パッと見、クールで大人っぽい(そして変に色っぽい)伊織は



“ヤリマンだ”

とか

“セフレが10人以上いる”


だの、くだんない噂をたてられてたけど。







「見て見て!!理央!!
このクマさん可愛くない!?」


「え~っ?!アンタまた買ったの??
コレで5個目じゃん!!!!」


「い~のっ!!可愛いんだもん。ほしいんだもん。
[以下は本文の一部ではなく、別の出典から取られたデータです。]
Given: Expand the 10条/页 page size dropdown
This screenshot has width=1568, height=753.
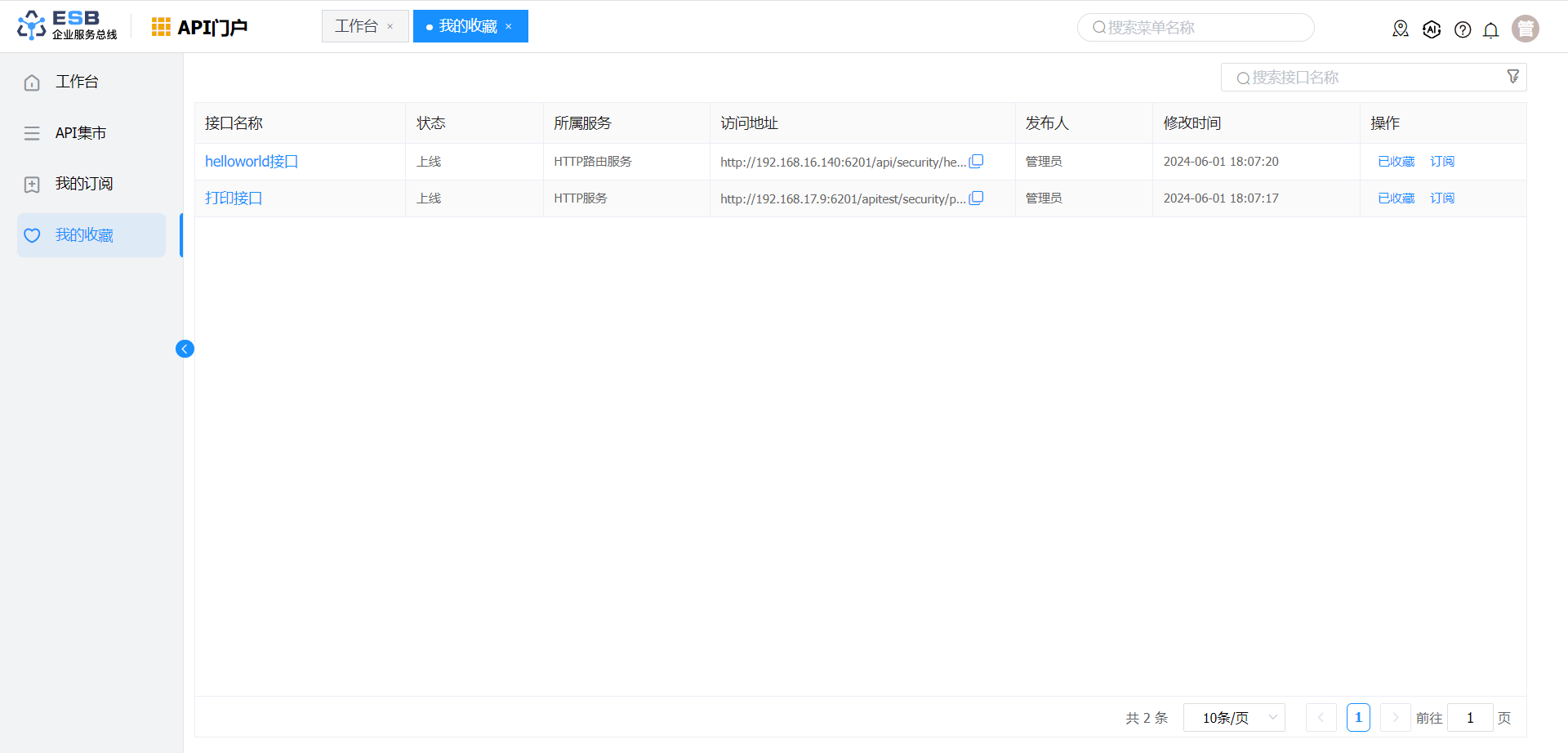Looking at the screenshot, I should tap(1234, 718).
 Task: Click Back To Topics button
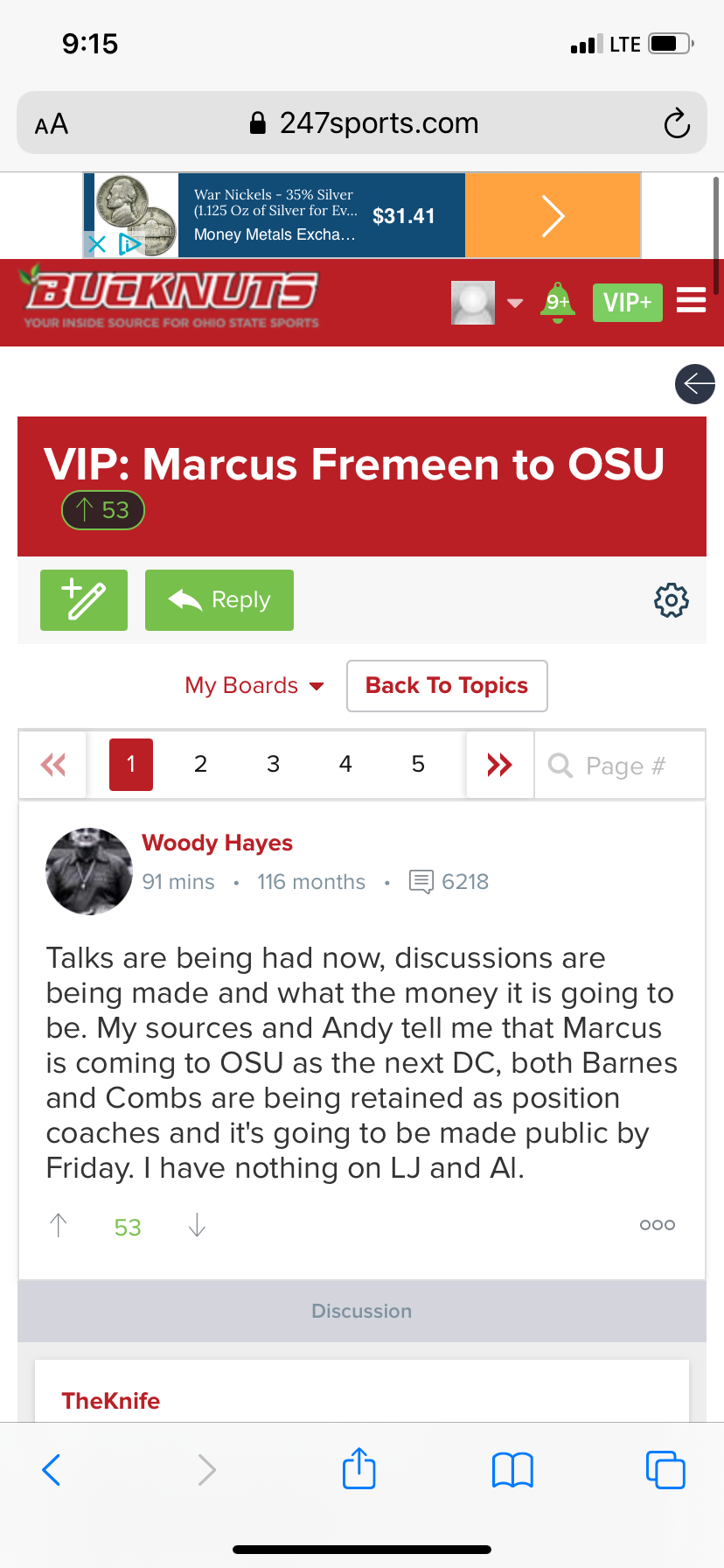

」







部室で一ノ瀬とジャレてる伊織はホントにただの女の子。


噂とはまったく違う、可愛くて素直な女の子。







「ねー、見てくださいよ、藤堂先輩!!
伊織こんなんばっかり買うんですよ!?」





グイッと一ノ瀬が差し出したのはクマのぬいぐるみがいっぱいついた、重そうな携帯。


よくよく見るとクマが5匹もついている。








「すごいな…。ケータイよりもクマの方が重そうだぞ…。」






ボソッと呆れたように呟くと。







「だって…かわいいんだもん…。」









ウルッと瞳を潤ませて。
伊織は一ノ瀬の手からクマ…、いやいや、携帯を奪い返す。








「ほらね?
大体アンタは大人っぽい外見してんだから、ラインストーンとか盛ってる感じのが合うんだってば!!!!!!!」








一ノ瀬にたしなめられてシュンとする伊織。







あの時は言わなかったけどさ。

伊織のそーいうトコ、可愛いと思ってた。

大人な外見とコドモな内面。

そのギャップに…惹かれてたのかも。